Objectif énoncé
D'après l'extrait sur la masse spatiale, dans quelle direction la forme doit-elle être alignée pour que l'attribut de site apparaisse à la perception ?

Extrait du texte
____________

Valeurs des attributs de  
masse spatiale et des  
autres critères  
nécessaires à  
l'émergence du site  

   Comme pour l'attribut de hauteur du critère de masse spectrale (si on transpose cette terminologie) dont l'émergence dépend de la combinaison de sa forme (le degré d'harmonicité : sons toniques), de sa densité (les harmoniques inférieurs doivent être plus intenses que les harmoniques supérieurs), de son aire (une masse étroite, réduite à une seule fréquence), l'attribut de site de la masse spatiale apparait en tant que tel à la perception lorsque :
- l'aire est faible ou étroite dans l'axe perpendiculaire à l'auditeur, les meilleures conditions étant lorsqu'elle limitée à un seul canal ;
- la densité est centrée sur un point particulier (dans le cas de masse-canal supérieure ou égale à 2) ;
- la forme est alignée dans la direction de l'auditeur ;
- l'organisation est homogène ;
- la masse spectrale est assez complexe et principalement située dans les médiums et les aigus ;
- l'image de distance de l'empreinte spatiale est nulle ou faible, de même que l'image de lieu ;
- l'animation de la masse spatiale est non nulle, les variations des attributs (profils et entretiens) favorisant la localisation.

 

 

 Le cas des
 "distances
 projetées"

 

 

 

   En dehors des acousmates habitués à la projection en concert, il semble curieusement que beaucoup de personnes considèrent la perception de la distance comme devant nécessairement relever de la simulation, de l'image d'espace.
   Il s'agit certainement d'une survivance des habitudes liées au dispositif stéréophonique, ou, dans le cas des projections simulées, d'une contrainte inhérente à la technique utilisée où les haut-parleurs doivent se situer à égale distance de l'auditeur oubien être alignés sur une seule rangée.

____________

Données présentées
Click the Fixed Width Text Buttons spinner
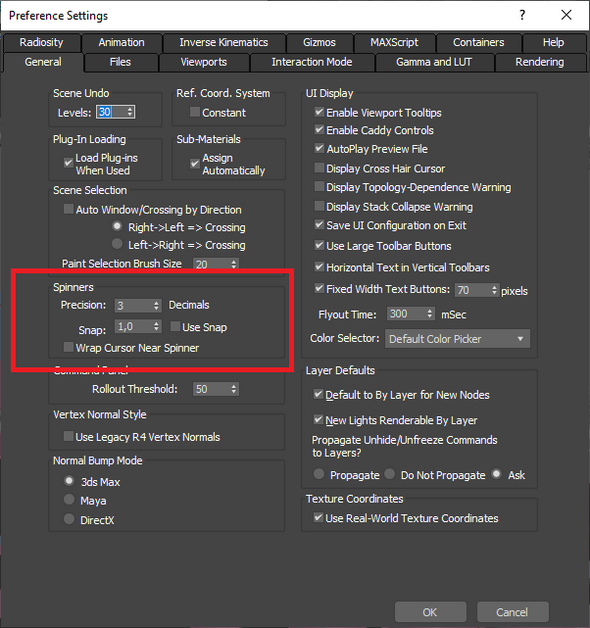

____________

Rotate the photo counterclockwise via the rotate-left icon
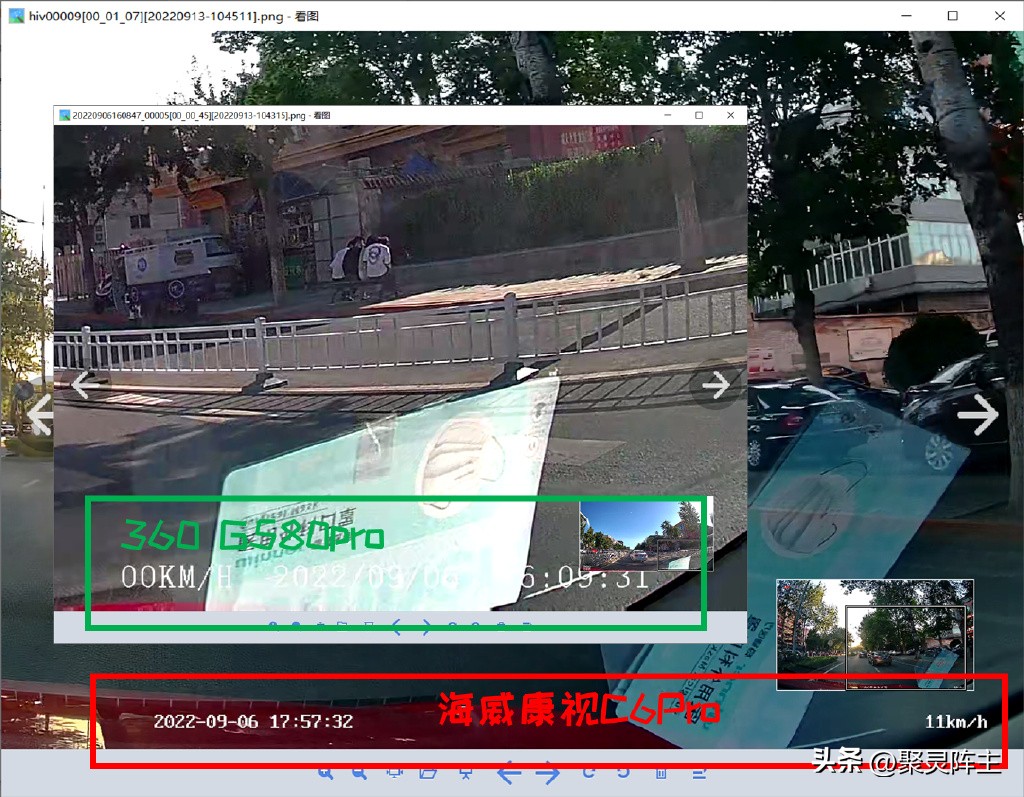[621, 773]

____________

Réponse finale
Dans la direction de l'auditeur.